╭──
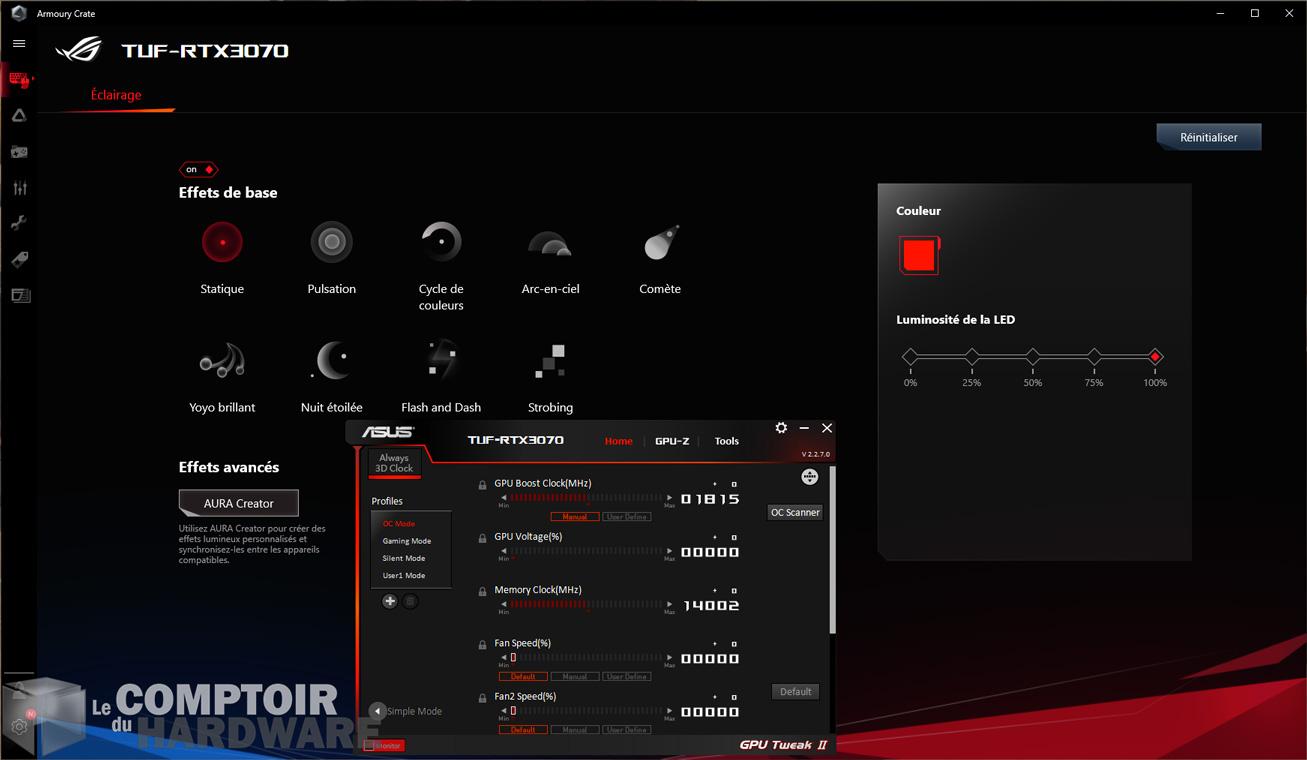The width and height of the screenshot is (1307, 760).
Task: Switch to the GPU-Z tab
Action: [672, 440]
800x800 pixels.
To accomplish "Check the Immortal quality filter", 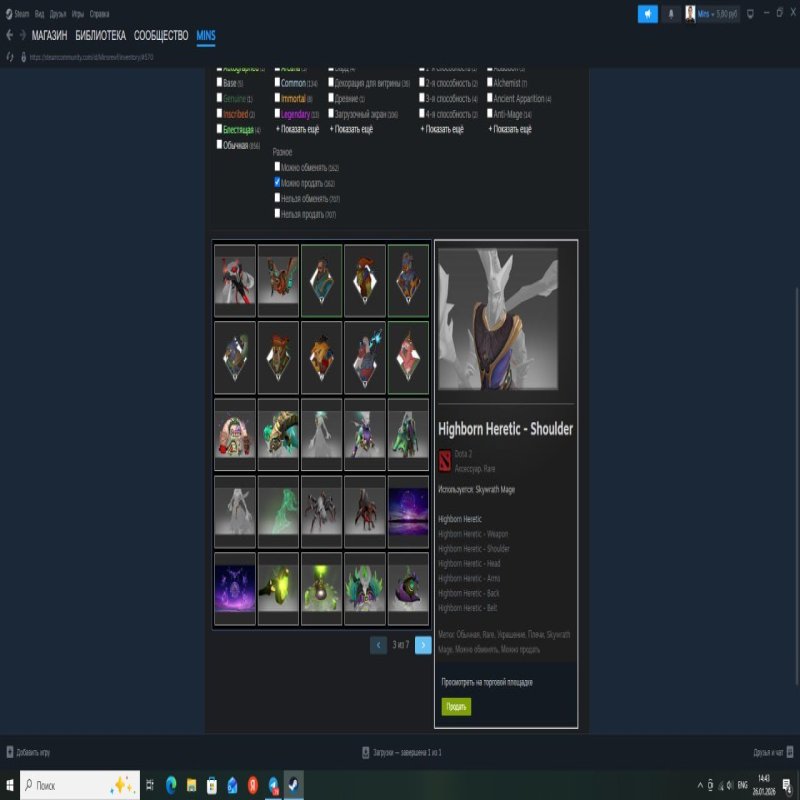I will point(277,99).
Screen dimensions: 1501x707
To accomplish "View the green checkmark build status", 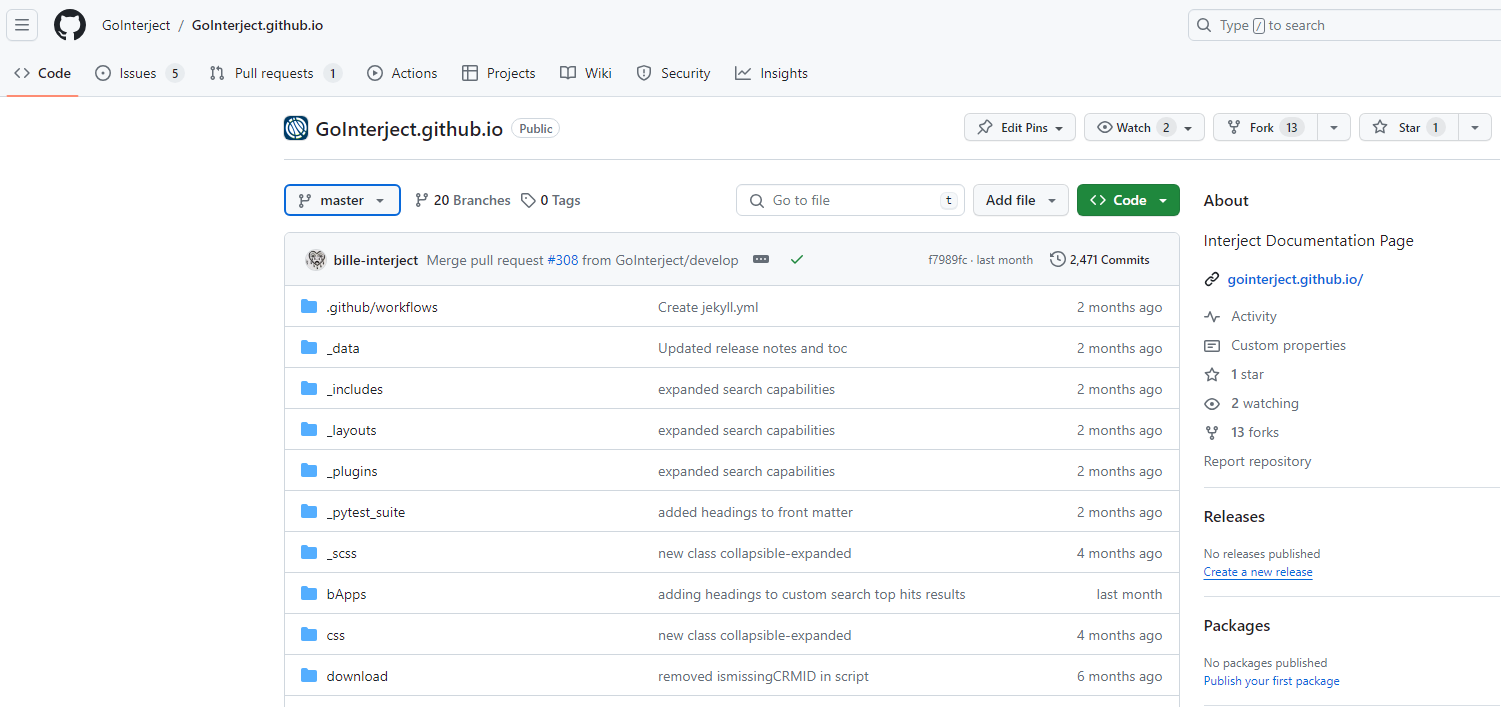I will pyautogui.click(x=797, y=260).
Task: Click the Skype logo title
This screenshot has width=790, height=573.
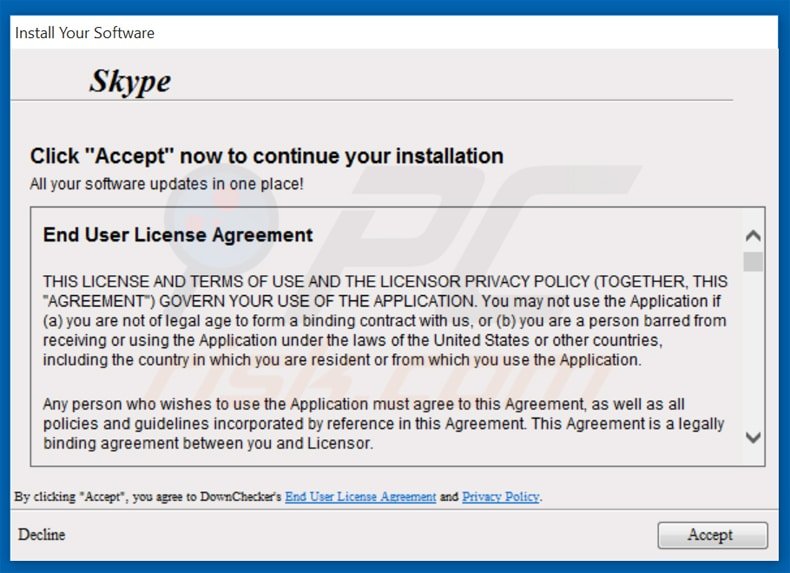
╰──
= EXERCISE DETAILS =
All that is needed is the span from the line with "Task: Click the Skype logo title" through the last line of the material above, reproduced exactly and free of pictures.

= RESPONSE TO THE EXERCISE =
Task: Click the Skype logo title
This screenshot has width=790, height=573.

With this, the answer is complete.